In practice, you should:

Show permission dialogs only when needed for a specific action.
Offer alternative paths when possible, for example manual input instead of automatic detection.
Clearly explain what benefit the user gets from granting the permission.

Permissions also affect app architecture. Code that depends on a permission must be robust to both success and failure. You should design flows where:

The app works in a limited mode without certain permissions.
Features that require permissions check if access is available before proceeding.
Permission errors are handled gracefully, for example by showing a friendly message and returning to a safe screen.

User Control and Settings

Users can change permissions at any time in the system settings. Your app must be ready for permissions to be revoked while it is running or between sessions.

Typical scenarios include the user going to Settings, opening the App info screen for your app, and disabling location access. On the next launch, your app may discover that it no longer has permission to read the location and must adjust.

This means you cannot assume that a permission granted once stays granted forever. On modern Android versions, the system may also automatically remove permissions from apps that have not been used for a long time.
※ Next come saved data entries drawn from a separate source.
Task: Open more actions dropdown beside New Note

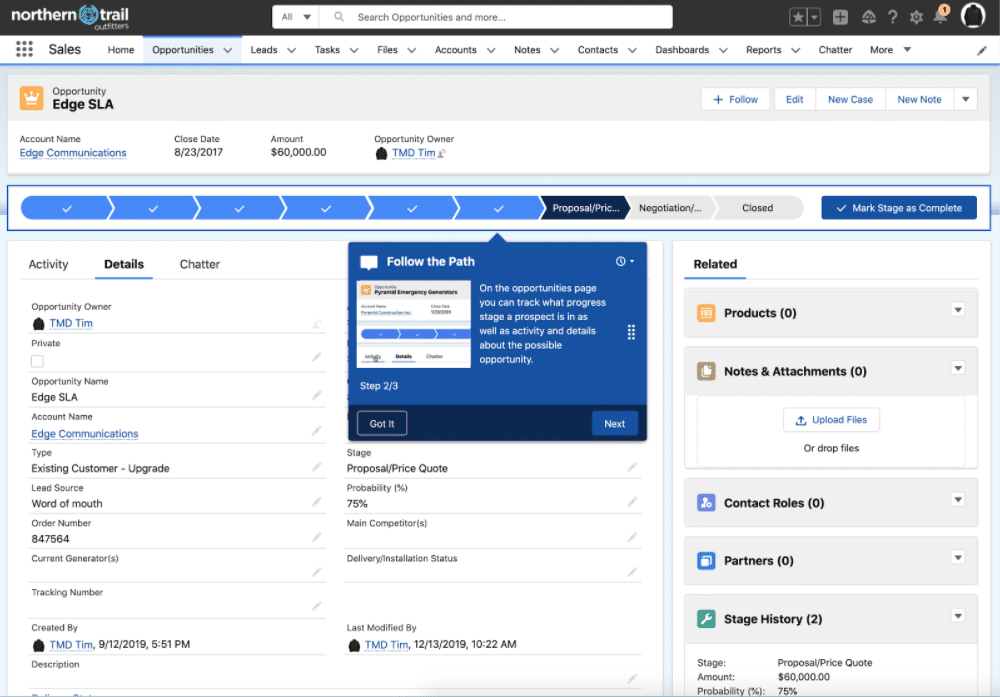Action: [965, 99]
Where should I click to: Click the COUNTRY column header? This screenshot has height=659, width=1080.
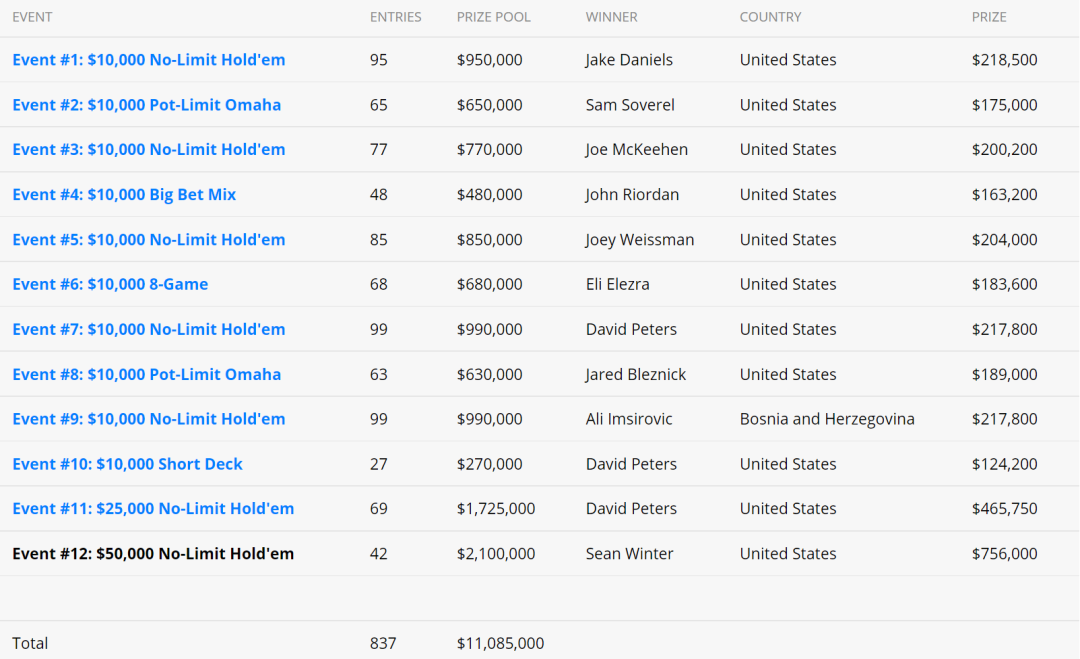coord(771,17)
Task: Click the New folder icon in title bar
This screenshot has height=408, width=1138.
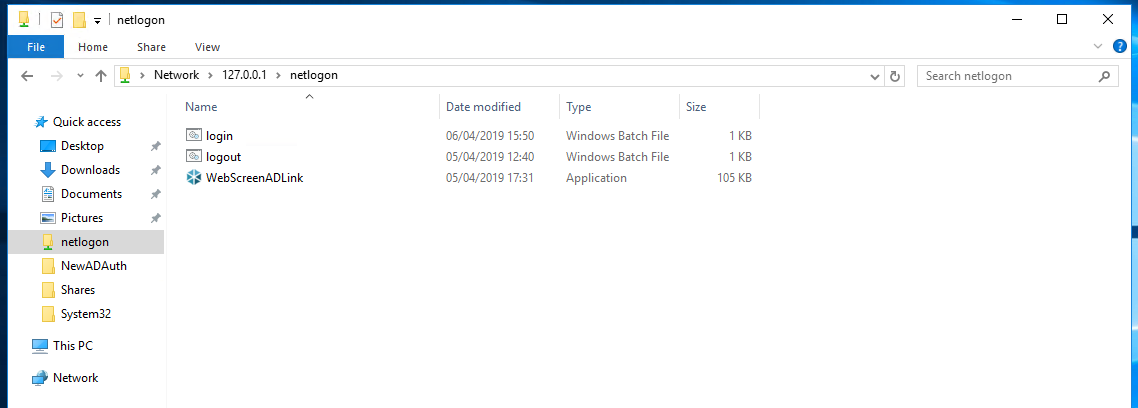Action: click(79, 20)
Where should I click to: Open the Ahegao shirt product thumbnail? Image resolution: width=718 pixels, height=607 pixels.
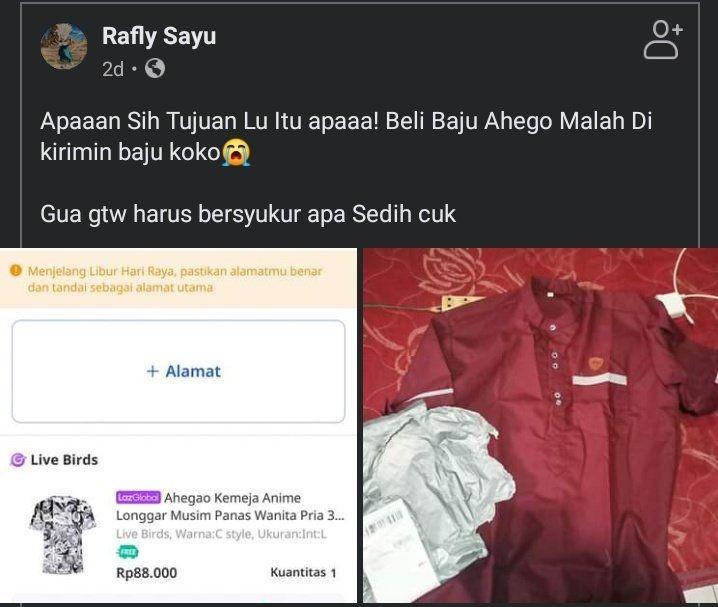coord(63,534)
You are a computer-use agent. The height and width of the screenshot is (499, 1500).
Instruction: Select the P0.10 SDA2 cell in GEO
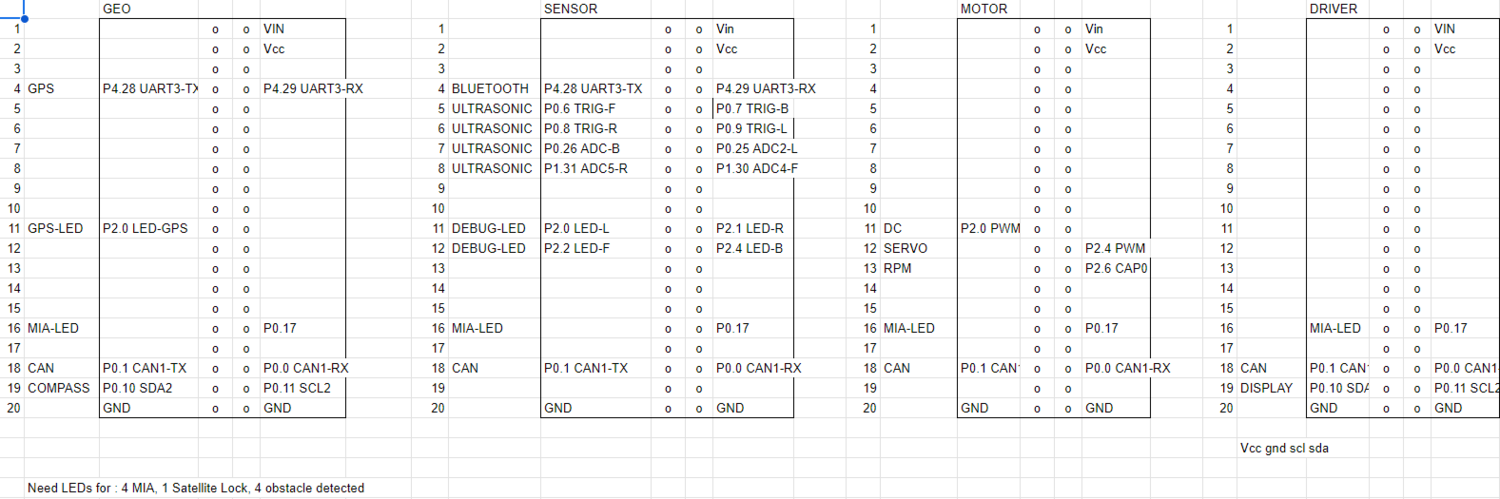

Your app should be prepared to see a permission become unavailable again.

Minimizing and Justifying Permissions

Choosing the right set of permissions is part of designing a secure and respectful app.

You can ask yourself three key questions for each permission you consider:

Is this permission essential for the core function of the app?
Can the same feature be implemented with a less sensitive permission or different approach?
Can this be optional, so that users who deny the permission still get value from the app?

For example, a note taking app likely does not need access to contacts or phone state. If you decide to add a feature like sharing notes via SMS, you must weigh whether it justifies requesting SMS related permissions, or if you can use a standard share action without extra permissions.

The fewer permissions you request, the simpler your app appears to users, and the easier it is to pass reviews and gain trust.

Important rule: Never request a sensitive permission preemptively “just in case” you might use it later. Request it only when a clear, user facing feature actually needs it.

Permissions Across Android Versions

Android’s permission model has changed over time. The main shift was from granting all dangerous permissions at install time to asking for them at runtime when needed. As a developer, you will often have to consider the minimum Android version you support.

Different versions also introduced separate controls for background location, one time permissions, and automatic permission resets for unused apps. While implementation details are handled when you write code, you should conceptually keep in mind that:

Some permissions behave differently in the background compared to the foreground.
Users can grant “only while using the app” type access for sensitive data such as location and microphone.
You should avoid relying on background permissions unless they are critical to your app’s purpose.

Permission Misuse and User Trust

When apps misuse permissions, users lose trust and the entire ecosystem suffers. Typical misuses include requesting broad storage access when only a few files are needed, or asking for contact access just to perform analytics or marketing.

From a practical course perspective, you should treat permissions as a contract with the user. They give your app special access, and in return you use that access only for the purposes you clearly communicated.

This mindset will also help when you later implement runtime permissions and security best practices. You will be better prepared to design flows where users understand what is happening and feel comfortable with their choices.

In summary, app permissions are the formal way your app asks for access to sensitive features and data. You declare what you need in AndroidManifest.xml, you think carefully about which permissions are truly necessary, and you design features that respect user control and privacy. The next chapter will build on this foundation and show you how to request and manage these permissions at runtime in actual code.